### RECORDED DATA
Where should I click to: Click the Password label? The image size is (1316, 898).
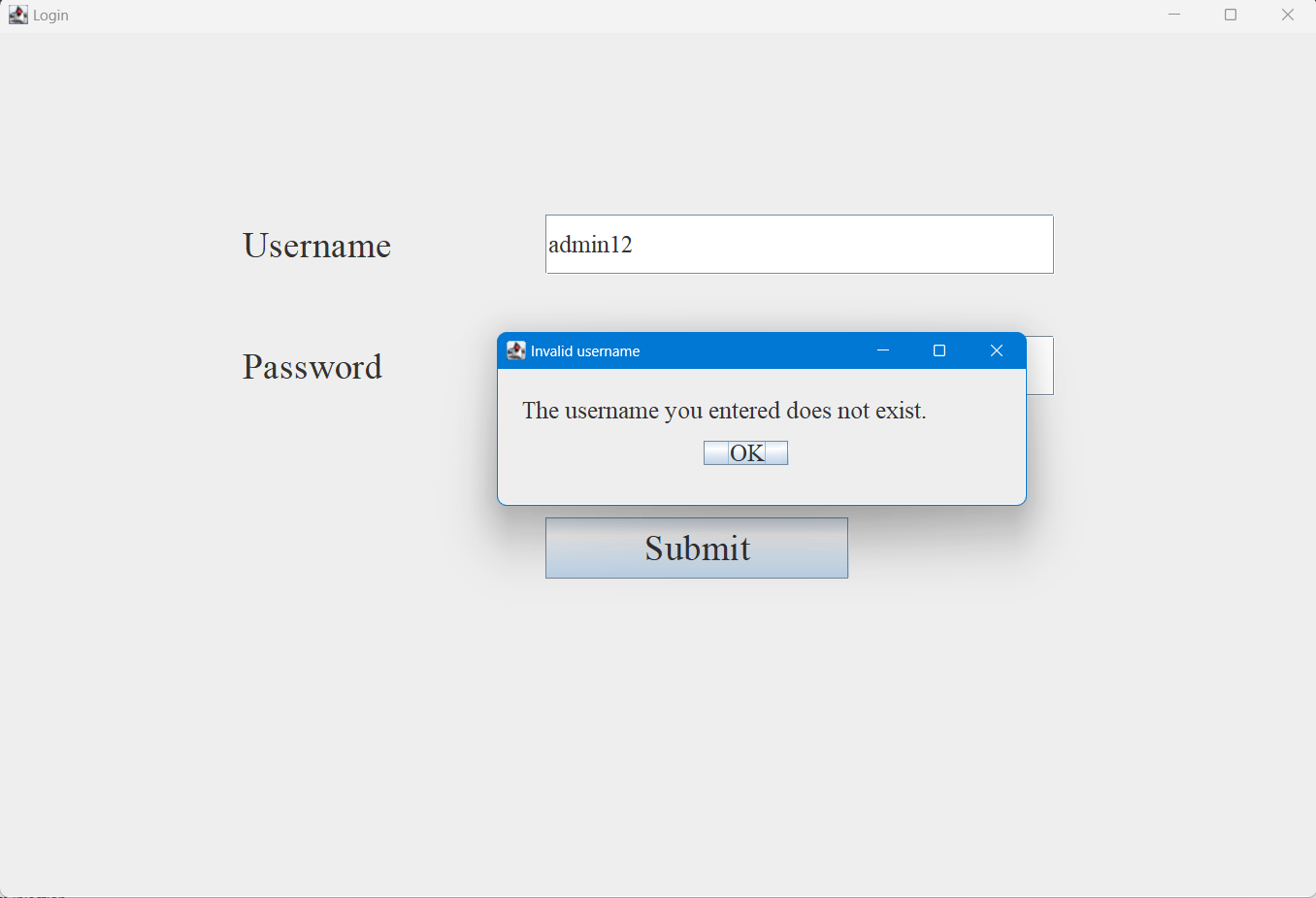point(312,367)
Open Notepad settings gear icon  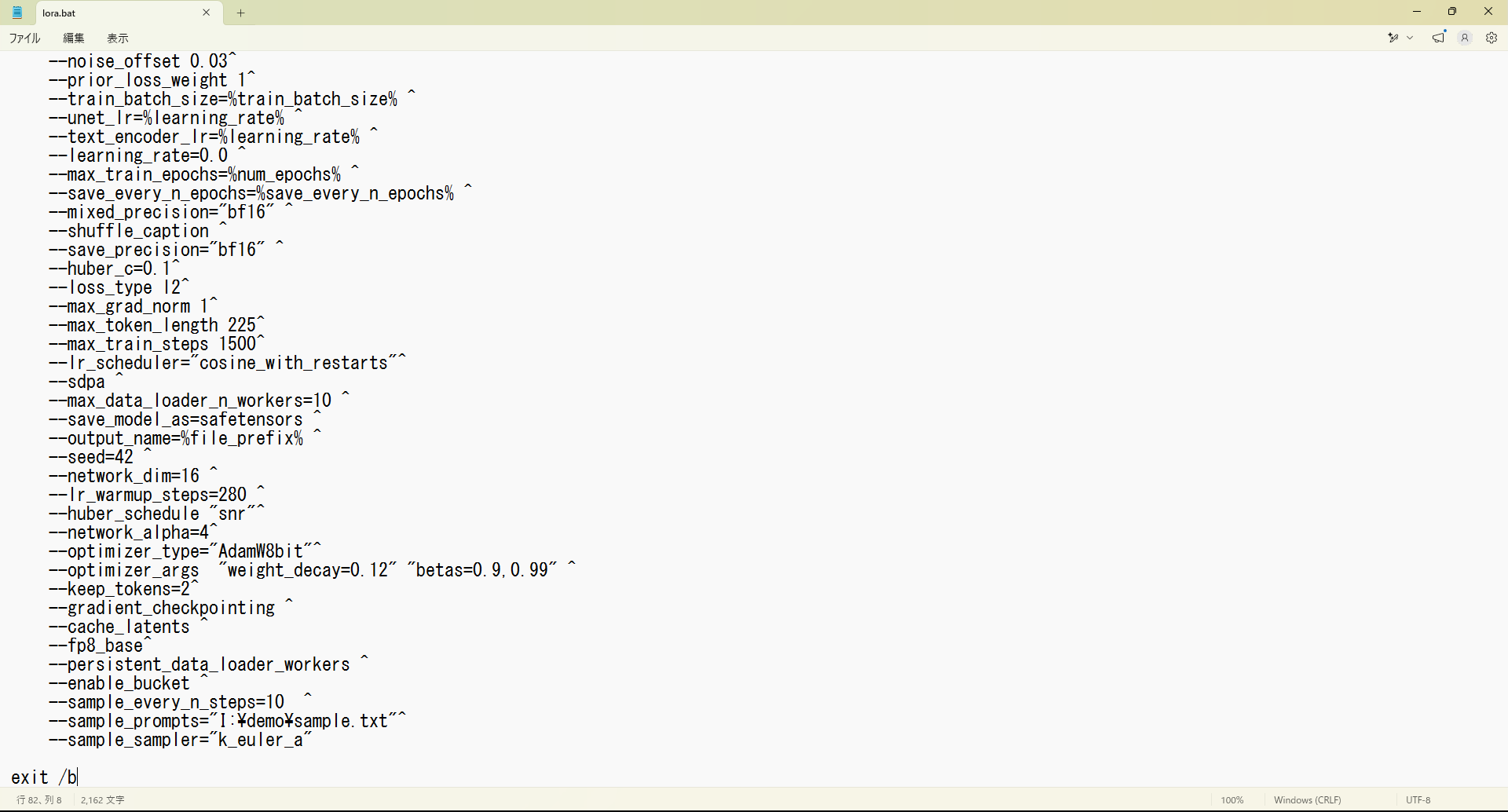[x=1492, y=38]
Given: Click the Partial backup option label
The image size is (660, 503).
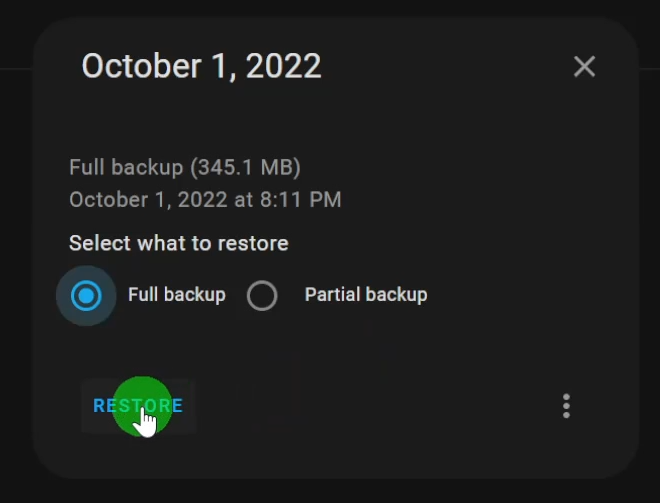Looking at the screenshot, I should click(366, 295).
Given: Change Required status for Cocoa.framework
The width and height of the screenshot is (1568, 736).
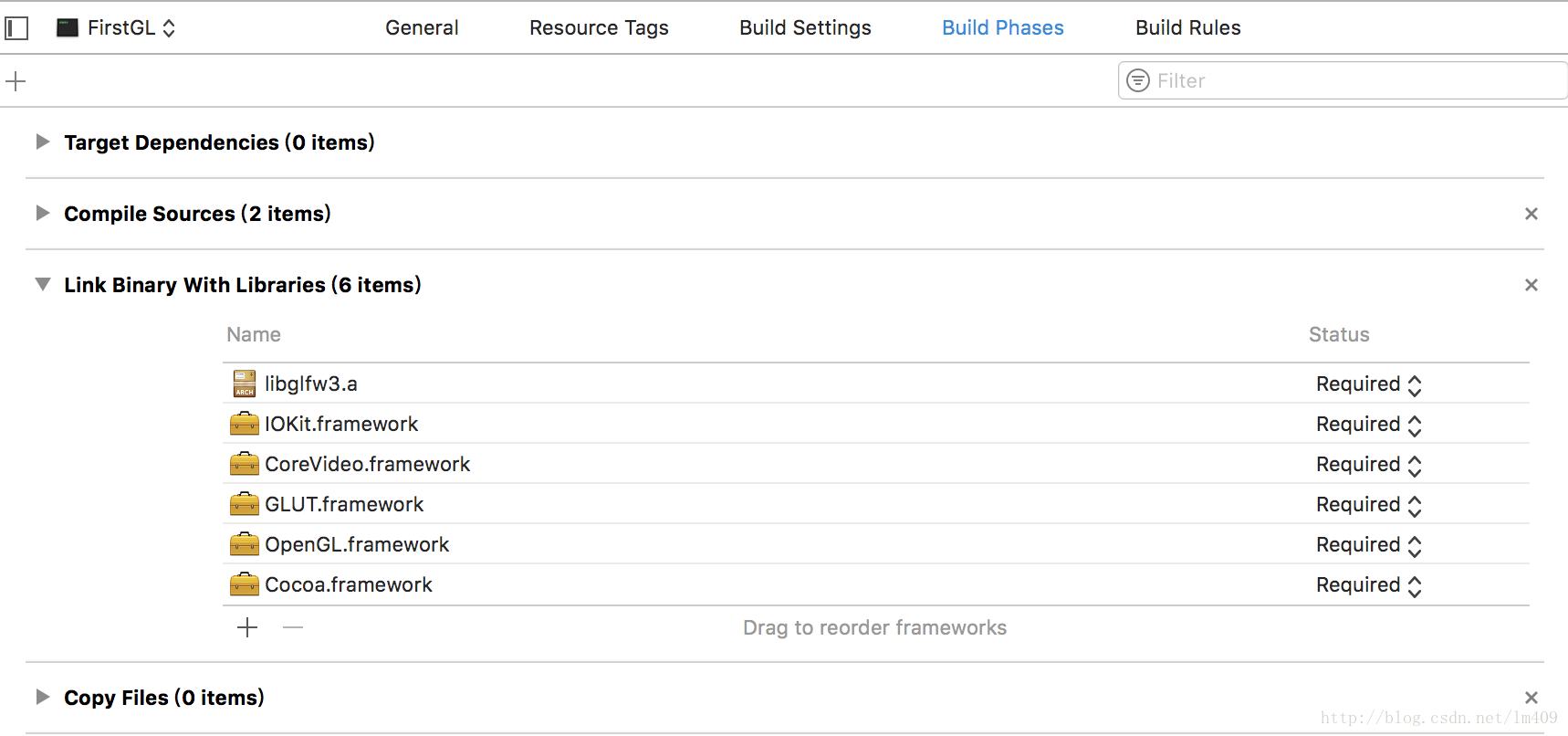Looking at the screenshot, I should coord(1369,585).
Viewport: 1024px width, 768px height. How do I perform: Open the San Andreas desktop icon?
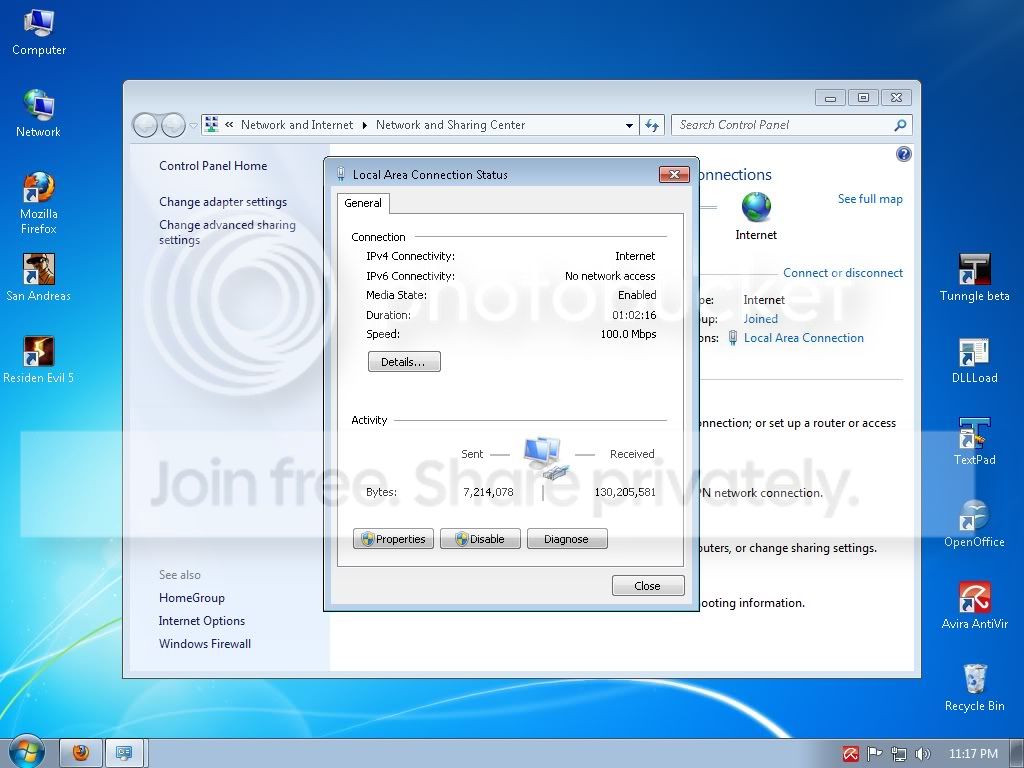38,271
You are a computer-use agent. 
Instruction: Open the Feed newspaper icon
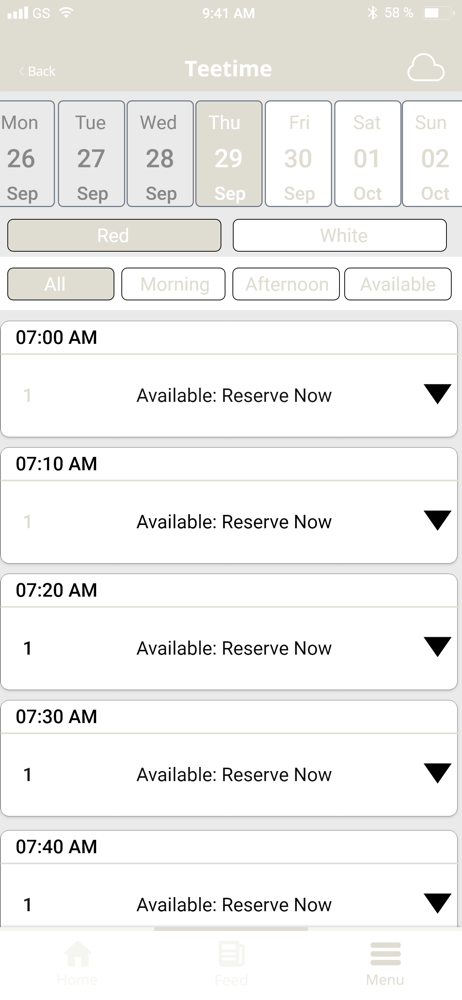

### AIM OF THE EXERCISE
Would you filter the entries above and keep each line that has the word "Given"?

### PROBLEM SOLUTION
Given: Click the Partial backup option label
Given: Change Required status for Cocoa.framework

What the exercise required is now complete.